Find more information about the Kent author here

About

This project investigated whether offering young children (3 – 6 year olds) the opportunity to draw or dramatize (re-enact) what happened in a past event while talking about it allows them to remember and report more details, after an immediate or more long-term  delays (e.g. 6 months). It further looked at whether children’s temperament, language ability, and symbolic play skills interact with the above strategies to either facilitate or hinder children’s memories. The project also looked at the content of children’s drawings and how it compares to their verbal reports, as well as whether children can use their drawings on a later occasion as a guide to recall more details about the event in question 

The findings from this research have important implications for children’s memories, particularly the strategies that can facilitate their memory and how such strategies interact with children’s internal characteristics to facilitate or hinder recall.   

Research Objectives 

•  To investigate whether drawing and dramatization facilitate children’s memories (of a witnessed event) 

•  To investigate whether children’s temperament, language ability, and symbolic play skills interact with drawing and dramatization to facilitate memory 

•  To explore if children verbally recall more details than they include in their drawings 

•  To examine whether children can use drawings they created previously, to enhance their memory of an event 

Programme and Methodology 

•  Psychological testing (language ability and symbolic play skills) 

•  Presentation of a live event in children’s schools 

•  Repeated interviews with children in regard to their memory of the event 

Findings 

•  Drawing while narrating what happened in a past event can enhance children’s memory, particularly about objects 

•  Children tend to report more information verbally than they include in their drawings. However, drawings include fewer errors than verbal reports.  

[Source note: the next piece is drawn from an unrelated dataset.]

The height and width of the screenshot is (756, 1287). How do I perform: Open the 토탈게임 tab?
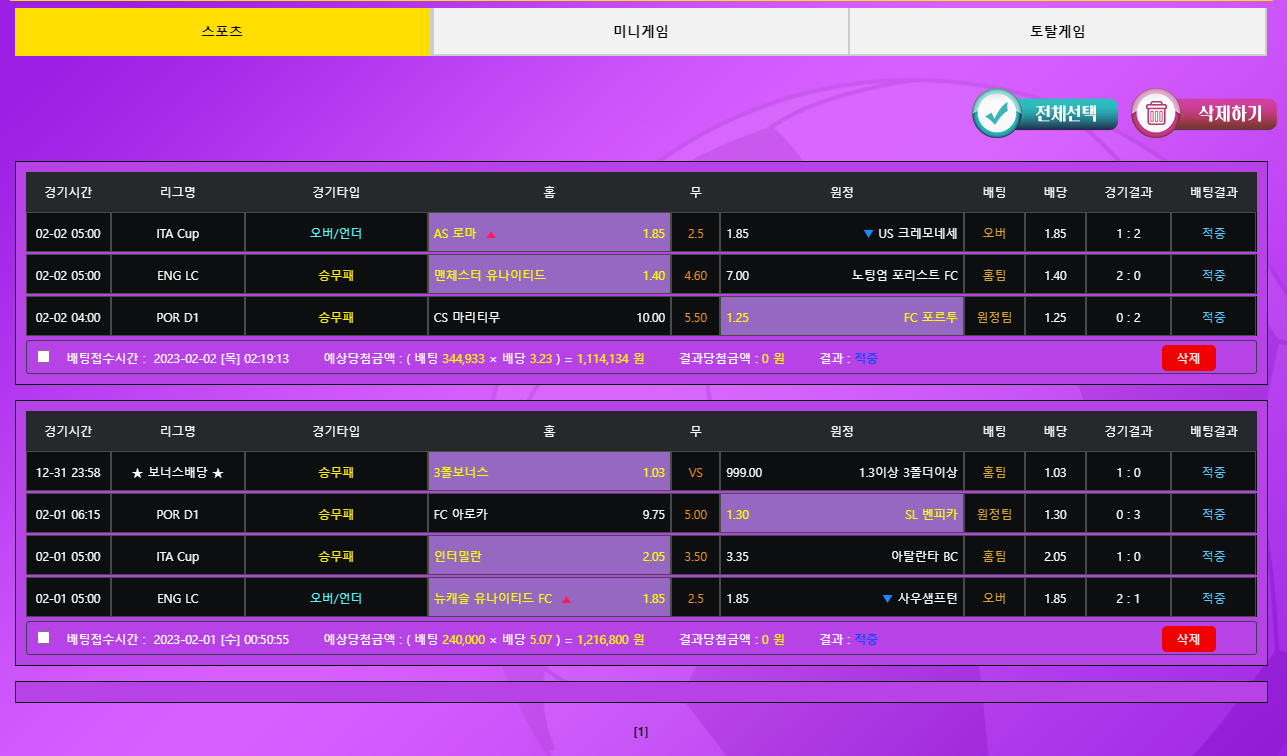tap(1057, 31)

•  Drawings per se may not help children recollect a past event, as children may use them to identify the depicted features rather than to link back to the event. 

•  Children that are more sociable tend recall more details when they are asked to draw or simply talk about an event than less sociable children 

•  More emotional and shy children may need time to feel safe and at ease in a new environment before they are able to verbally recall a past event than less emotional or shy children 

•  Children with higher language skills may recall more details verbally or when dramatization is involved than children with lower language skills 

•  Children with better symbolic play skills may recall more details when drawing and dramatization are involved, even after six months, than children with lower symbolic play skills. Overall, symbolic play skills may facilitate memory. 

Impact 

•  This project offered new and important information on how strategies such as drawing and dramatization may interact with children’s personality and language and symbolic skills to facilitate memory 

• The findings from this project give clear suggestions to parents, educators, and forensic stakeholders with respect to how to help children remember and report more details about an event. Specifically, taking into account that each child is unique and trying to combine different strategies with children’s own internal characteristics may facilitate their memory. 

•  In an era when children spend more time playing games on iPad, our findings suggest that engaging with symbolic play may have long-term positive effects on children’s memory.